I think the problem is that a lot of men are not very nice. If you’ve got a good one I’ll bet you got together relatively early. If you get it wrong, you’re in trouble.

Actually I’m a lone parent and I still feel happy having raised my children mostly alone with limited input from their father.

MyTrivia · 12/06/2026 20:26

followtheswallow · 12/06/2026 20:24

This makes me feel guilty as I love mine so much but I don’t much enjoy them together and I am already dreading the summer holidays.

I’m just lucky that we all get along - it’s not something to feel guilty about - it’s pure luck.

LaJacondeFumantLaPipe · 12/06/2026 20:28

I firmly feel that some people should really not have children but do. It can be pretty terrible for all concerned when that happens, so it is definitely worth considering whether you really want to do it.

Fwiw, I have been very lucky to have the family I wanted and it has not made me miserable. I won't say I have loved every minute because that isn't realistic. But I am very happy with my life choices

LoremIpsumCici · 12/06/2026 20:30

It’s not having children that makes women miserable. Guarantee there are just as many unhappy women who are single or in childfree relationships.

BettyJoanPerske · 12/06/2026 20:31

I think that it is possible to enjoy being a parent even if you have a crap partner. My husband is amazing but I am childfree as I just don't want children: they are too much hard work and are too restricting to my life. I would imagine that your mother found solace in her relationship with you and your siblings, especially as you grew old enough to relate to her more as an equal.

Givemeachaitealatte · 12/06/2026 20:41

Shit men make women miserable. Never my children. Maybe if your mum had left your dad she wouldn't have been miserable. I left my ex and I'm happy with just me and my children now.

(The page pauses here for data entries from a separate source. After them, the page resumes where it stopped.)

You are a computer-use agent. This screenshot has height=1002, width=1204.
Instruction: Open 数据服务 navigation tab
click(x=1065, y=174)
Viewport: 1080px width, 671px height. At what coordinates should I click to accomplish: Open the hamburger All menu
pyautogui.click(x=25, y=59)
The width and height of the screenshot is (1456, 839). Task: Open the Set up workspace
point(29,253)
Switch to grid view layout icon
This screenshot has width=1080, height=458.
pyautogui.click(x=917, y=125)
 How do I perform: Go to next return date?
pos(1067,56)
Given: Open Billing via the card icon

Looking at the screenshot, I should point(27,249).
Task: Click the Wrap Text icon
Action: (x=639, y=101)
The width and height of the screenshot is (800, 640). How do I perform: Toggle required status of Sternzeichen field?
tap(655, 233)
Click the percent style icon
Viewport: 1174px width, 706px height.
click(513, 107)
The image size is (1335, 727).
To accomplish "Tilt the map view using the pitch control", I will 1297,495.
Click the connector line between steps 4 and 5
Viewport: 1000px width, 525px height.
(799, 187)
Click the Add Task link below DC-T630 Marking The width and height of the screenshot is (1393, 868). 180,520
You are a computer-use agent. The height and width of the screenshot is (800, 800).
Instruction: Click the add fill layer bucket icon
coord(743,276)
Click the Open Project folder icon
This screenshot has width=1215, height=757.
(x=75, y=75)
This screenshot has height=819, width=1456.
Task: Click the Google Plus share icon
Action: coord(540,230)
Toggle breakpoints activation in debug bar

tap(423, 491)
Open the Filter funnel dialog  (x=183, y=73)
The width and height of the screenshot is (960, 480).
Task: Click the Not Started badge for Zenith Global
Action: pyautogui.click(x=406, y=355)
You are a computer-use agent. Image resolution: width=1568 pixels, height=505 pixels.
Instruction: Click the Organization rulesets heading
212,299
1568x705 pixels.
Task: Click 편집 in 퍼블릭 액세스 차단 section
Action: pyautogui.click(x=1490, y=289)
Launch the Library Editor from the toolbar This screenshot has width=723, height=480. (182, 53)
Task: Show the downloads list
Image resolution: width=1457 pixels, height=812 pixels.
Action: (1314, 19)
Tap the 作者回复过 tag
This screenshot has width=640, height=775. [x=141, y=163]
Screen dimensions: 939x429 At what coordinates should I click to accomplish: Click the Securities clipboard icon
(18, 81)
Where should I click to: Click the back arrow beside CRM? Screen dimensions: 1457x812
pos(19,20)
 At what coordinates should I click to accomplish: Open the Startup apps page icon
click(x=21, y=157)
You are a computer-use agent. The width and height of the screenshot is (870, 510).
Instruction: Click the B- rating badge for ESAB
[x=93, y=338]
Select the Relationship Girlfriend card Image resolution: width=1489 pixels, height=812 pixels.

Givemeachaitealatte · 12/06/2026 20:43

followtheswallow · 12/06/2026 20:24

This makes me feel guilty as I love mine so much but I don’t much enjoy them together and I am already dreading the summer holidays.

How old are they? It's tough when they are young.

FunnyOrca · 12/06/2026 20:49

If you think it sounds miserable, don’t have kids?

I thought I would like it and I do. I’m having a great time. I could do with more sleep but otherwise it’s not miserable at all. They are full of wonder and improved my outloook on life.

mondaytosunday · 12/06/2026 20:53

That is not your title question!
you are not asking if having children makes women miserable, you are asking if having children with an asshole makes women miserable. And the answer would be: yes!